(Saved data entries)
§ §

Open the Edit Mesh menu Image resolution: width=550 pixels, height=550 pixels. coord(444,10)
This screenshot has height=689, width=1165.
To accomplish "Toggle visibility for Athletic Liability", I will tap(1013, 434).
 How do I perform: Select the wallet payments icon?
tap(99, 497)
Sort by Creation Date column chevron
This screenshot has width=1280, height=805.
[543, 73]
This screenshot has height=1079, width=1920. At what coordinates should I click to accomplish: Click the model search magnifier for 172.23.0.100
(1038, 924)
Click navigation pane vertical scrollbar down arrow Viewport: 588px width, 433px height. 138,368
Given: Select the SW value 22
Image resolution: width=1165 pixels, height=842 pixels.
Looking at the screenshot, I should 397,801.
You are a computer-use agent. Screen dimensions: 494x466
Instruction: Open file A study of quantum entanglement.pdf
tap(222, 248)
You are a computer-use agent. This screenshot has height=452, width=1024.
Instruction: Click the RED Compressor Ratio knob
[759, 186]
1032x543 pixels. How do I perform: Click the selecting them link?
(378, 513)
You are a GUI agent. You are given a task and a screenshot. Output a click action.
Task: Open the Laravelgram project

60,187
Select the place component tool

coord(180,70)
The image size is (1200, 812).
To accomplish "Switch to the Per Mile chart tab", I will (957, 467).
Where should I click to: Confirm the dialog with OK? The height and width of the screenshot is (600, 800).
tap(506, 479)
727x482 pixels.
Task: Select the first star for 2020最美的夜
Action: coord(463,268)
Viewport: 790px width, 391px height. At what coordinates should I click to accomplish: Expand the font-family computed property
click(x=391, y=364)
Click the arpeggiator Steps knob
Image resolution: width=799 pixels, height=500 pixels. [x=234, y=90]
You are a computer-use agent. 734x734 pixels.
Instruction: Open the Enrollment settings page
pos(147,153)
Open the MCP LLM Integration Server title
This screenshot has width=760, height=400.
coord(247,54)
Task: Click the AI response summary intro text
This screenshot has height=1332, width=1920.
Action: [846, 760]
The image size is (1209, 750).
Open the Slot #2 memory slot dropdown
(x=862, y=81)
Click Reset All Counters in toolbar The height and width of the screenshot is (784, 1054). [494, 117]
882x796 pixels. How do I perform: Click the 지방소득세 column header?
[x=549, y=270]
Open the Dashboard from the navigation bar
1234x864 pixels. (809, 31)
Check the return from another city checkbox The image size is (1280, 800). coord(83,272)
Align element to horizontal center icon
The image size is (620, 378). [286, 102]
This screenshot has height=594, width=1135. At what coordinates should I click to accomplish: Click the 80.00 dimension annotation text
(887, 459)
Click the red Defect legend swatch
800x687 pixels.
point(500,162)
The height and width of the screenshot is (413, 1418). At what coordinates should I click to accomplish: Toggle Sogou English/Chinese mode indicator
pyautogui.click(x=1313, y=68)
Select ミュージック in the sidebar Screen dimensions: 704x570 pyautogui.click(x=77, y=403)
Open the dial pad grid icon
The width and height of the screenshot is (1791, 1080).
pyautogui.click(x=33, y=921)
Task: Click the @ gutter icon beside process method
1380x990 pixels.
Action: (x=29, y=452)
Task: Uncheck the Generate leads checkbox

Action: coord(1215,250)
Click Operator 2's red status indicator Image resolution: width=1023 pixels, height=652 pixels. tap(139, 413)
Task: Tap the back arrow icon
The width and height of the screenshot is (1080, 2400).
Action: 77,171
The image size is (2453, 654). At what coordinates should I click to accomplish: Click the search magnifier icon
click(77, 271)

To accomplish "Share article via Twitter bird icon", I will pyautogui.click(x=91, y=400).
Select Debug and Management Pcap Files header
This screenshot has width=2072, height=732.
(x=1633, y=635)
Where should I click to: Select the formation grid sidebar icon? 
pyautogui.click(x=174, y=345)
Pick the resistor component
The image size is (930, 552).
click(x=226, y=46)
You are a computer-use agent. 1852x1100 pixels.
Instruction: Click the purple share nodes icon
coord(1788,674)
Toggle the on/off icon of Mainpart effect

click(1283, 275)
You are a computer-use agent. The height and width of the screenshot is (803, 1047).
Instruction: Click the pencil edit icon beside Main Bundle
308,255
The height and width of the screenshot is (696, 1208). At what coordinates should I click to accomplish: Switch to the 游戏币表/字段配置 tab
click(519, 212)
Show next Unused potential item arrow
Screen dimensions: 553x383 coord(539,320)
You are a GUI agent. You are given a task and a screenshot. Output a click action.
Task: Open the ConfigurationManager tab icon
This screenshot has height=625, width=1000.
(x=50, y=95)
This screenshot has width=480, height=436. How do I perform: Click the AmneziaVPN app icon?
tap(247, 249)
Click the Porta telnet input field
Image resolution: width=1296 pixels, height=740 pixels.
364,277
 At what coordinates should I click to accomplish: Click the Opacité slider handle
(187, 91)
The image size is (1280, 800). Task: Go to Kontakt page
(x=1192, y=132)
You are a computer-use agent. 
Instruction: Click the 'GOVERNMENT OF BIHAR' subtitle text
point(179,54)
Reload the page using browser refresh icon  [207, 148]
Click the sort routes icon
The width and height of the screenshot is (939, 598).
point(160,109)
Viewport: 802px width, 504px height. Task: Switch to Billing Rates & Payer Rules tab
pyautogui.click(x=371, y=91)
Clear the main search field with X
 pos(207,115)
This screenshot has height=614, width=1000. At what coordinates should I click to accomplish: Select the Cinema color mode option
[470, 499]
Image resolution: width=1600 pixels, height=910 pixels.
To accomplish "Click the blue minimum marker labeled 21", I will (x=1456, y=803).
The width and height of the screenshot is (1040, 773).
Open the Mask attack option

§ §

== Problem statement ==
Would you give the number of lines above that hold "computer"? Only the number is needed.

== Answer box ==
6